According to the U.S. Census Bureau, U.S. all-hay exports in November totaled 316,061 metric tons (MT), down 7% from last year but up slightly from October. Through November, total hay exports were 3.644,418 MT, down 7% from the same period in 2021. High prices, economic uncertainty, and the strong U.S. dollar continue to weigh on the market.
In China, hay supplies are starting to stack up at the ports and importers have asked U.S. exporters to delay shipments. Domestic milk prices in China are down, and the economy is stalled by the COVID-19 lockdowns and the recent rapid spread of the virus. This means consumers are spending less on dairy products, so dairies are feeding less imported hay in their rations. The government has resisted raising food prices to protect consumers from inflation, which just means the producers are getting squeezed. Exports to China were 128,793 MT, marking the lowest since June.

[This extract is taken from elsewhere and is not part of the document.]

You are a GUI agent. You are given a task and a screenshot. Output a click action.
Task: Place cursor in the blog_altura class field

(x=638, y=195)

All-hay exports to Japan were 88,321 MT, down 24% from last year. That marks nine straight months that exports to Japan have been down from the previous year. The outlook for the export timothy hay market continues to look worse. With very light demand, some exporters have started discounting timothy to boost sales. At the current price, exporters are losing money on each shipment. This obviously will have a negative impact on the market for next year. There is going to be more timothy hay carried over into the new year.

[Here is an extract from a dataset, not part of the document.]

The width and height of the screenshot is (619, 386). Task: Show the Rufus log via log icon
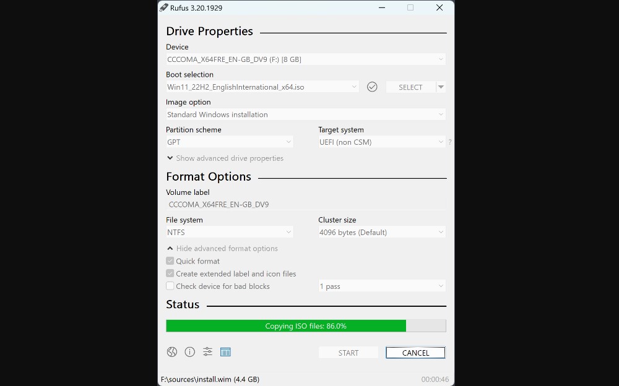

Alfalfa hay exports to Saudi Arabia were 42,618 MT, the highest monthly total since March of 2020. With tightening global supplies of hay, Saudi Arabia has started importing more from the U.S. over the past four months. It looks like Saudi Araba will overtake Taiwan and assume the fourth position as the largest importer of U.S. forage products. November was the third straight month that exports to Taiwan were below 10,000 metric tons. Taiwan mainly imports alfalfa and bermudagrass hay from the U.S.